The article you pointed to in national geographic plays into the white washing of chattel slavery. Take the title of the article for example:
"There are more slaves today than were seized from Africa in four centuries of the trans-Atlantic slave trade."
The problem is the article makes no conceptual or analytical distinction between chattel slavery, debt bondage, peonage, indentured servitude etc. Why does this matter you may ask?
Because to do so would demonstrate the fallacy embedded in the title. The Atlantic slave trade, the form of chattel slavery and the plantation system that accompanied it was sui generis. All those other forms I listed above existed prior to, during and after the Atlantic slave trade and the plantation system.

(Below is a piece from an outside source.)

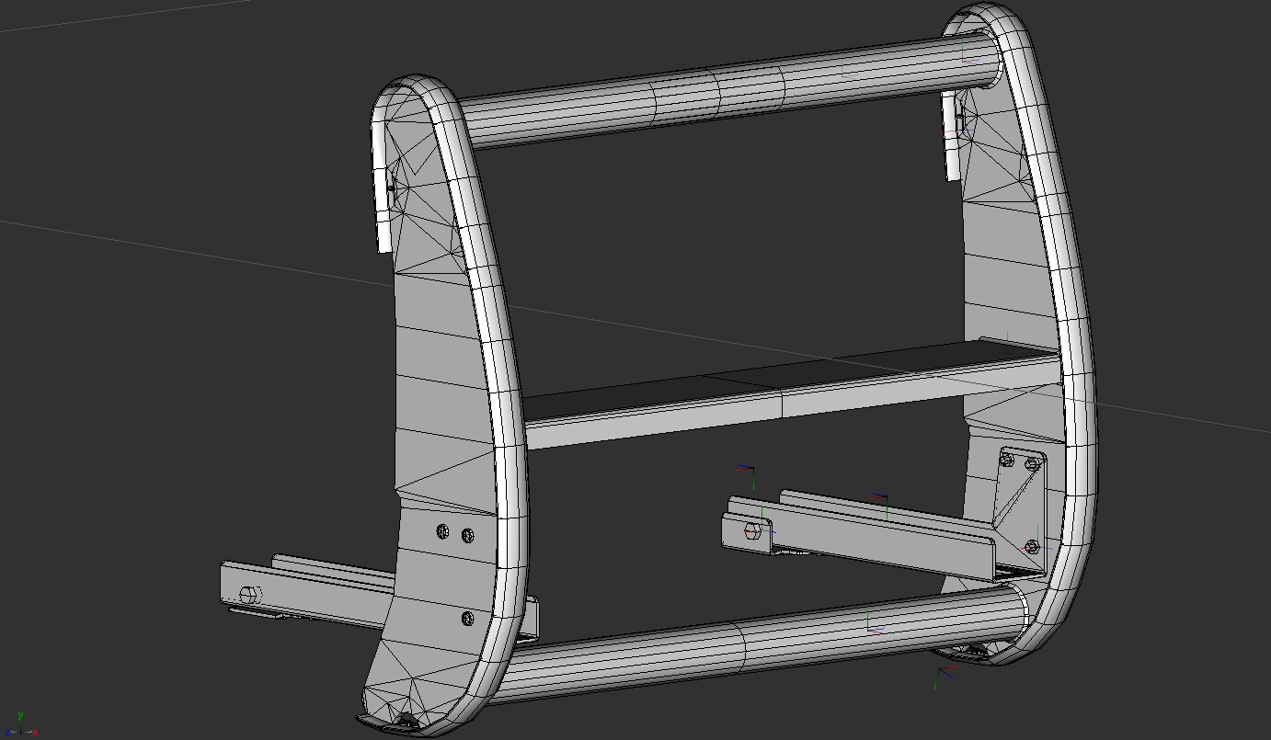1271x740 pixels.
Task: Select the pivot axis marker below the right upright
Action: [943, 676]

By definition then it is impossible that these forms of slavery today out number those of the Atlantic slave trade.
Indeed, because of the failure to conceptually distinguish between these different forms of slavery, that is because of the equivocation of all these forms, simple deductive logic tells us that the total amount of slavery during those 4 centuries would be much higher once, debt bondage, peonage, indentured servitude etc were added to the total number of chattel slaves.
Then there is the question about the legal status of contemporary forms of slavery. Unlike the Atlantic slave trade and the plantation system none of the forms discussed in the article enjoy Legal sanction by all or any of the major powers today.
What we have is apples and oranges. Each its own kind of fruit with its own logic.
Travis
> Yup, that slavery sure has been overcome.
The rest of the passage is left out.